BEGIN DATA FOR ANALYSIS
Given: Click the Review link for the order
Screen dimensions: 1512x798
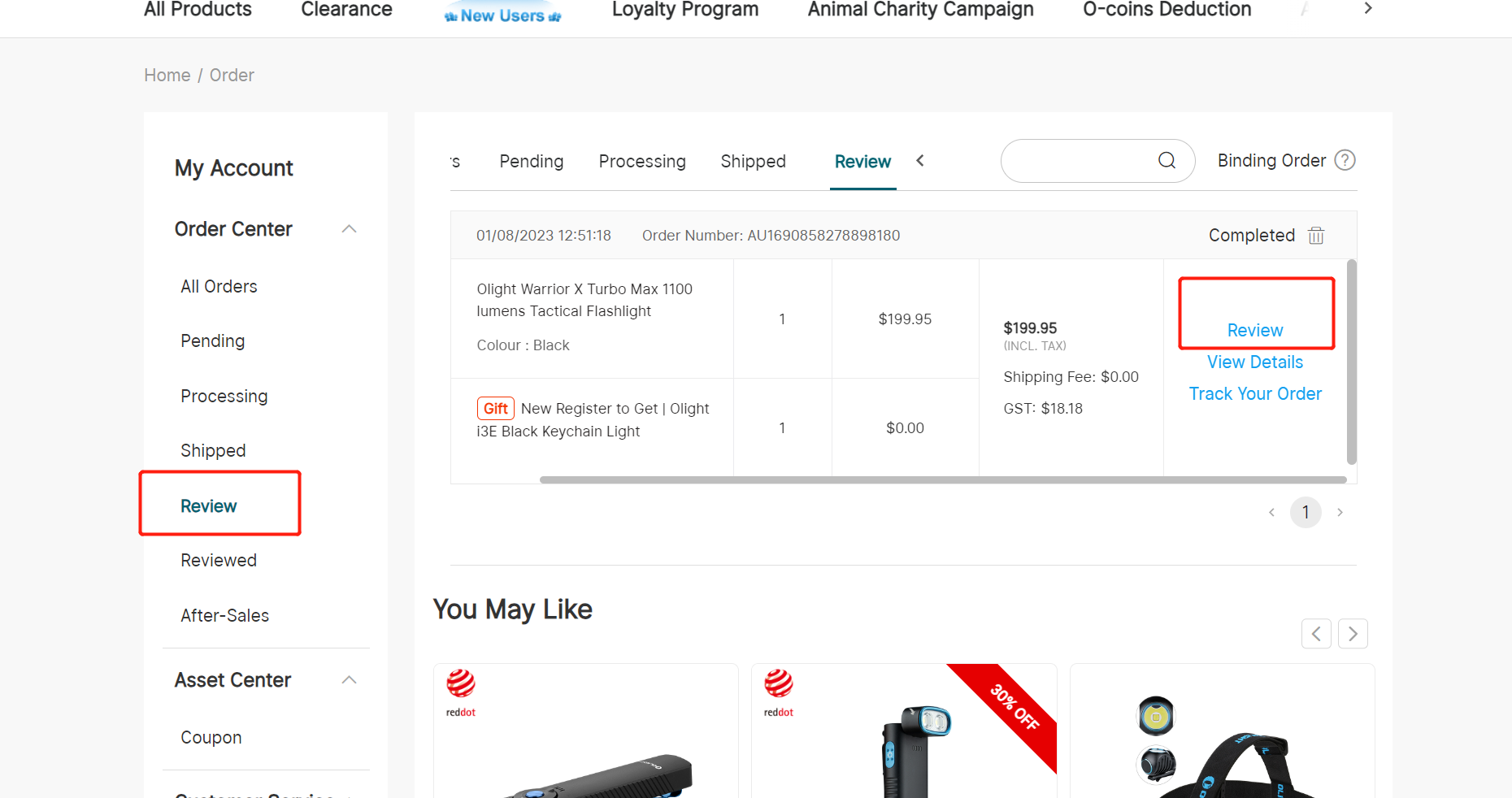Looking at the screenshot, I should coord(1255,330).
END DATA FOR ANALYSIS
BEGIN DATA FOR ANALYSIS
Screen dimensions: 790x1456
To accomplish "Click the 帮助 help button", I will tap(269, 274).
END DATA FOR ANALYSIS
- [INSTRUCTIONS TO FOLLOW]
Copy every line of the data where "Click" is found.

- [TASK ANSWER]
Given: Click the Review link for the order
To accomplish "Click the 帮助 help button", I will tap(269, 274).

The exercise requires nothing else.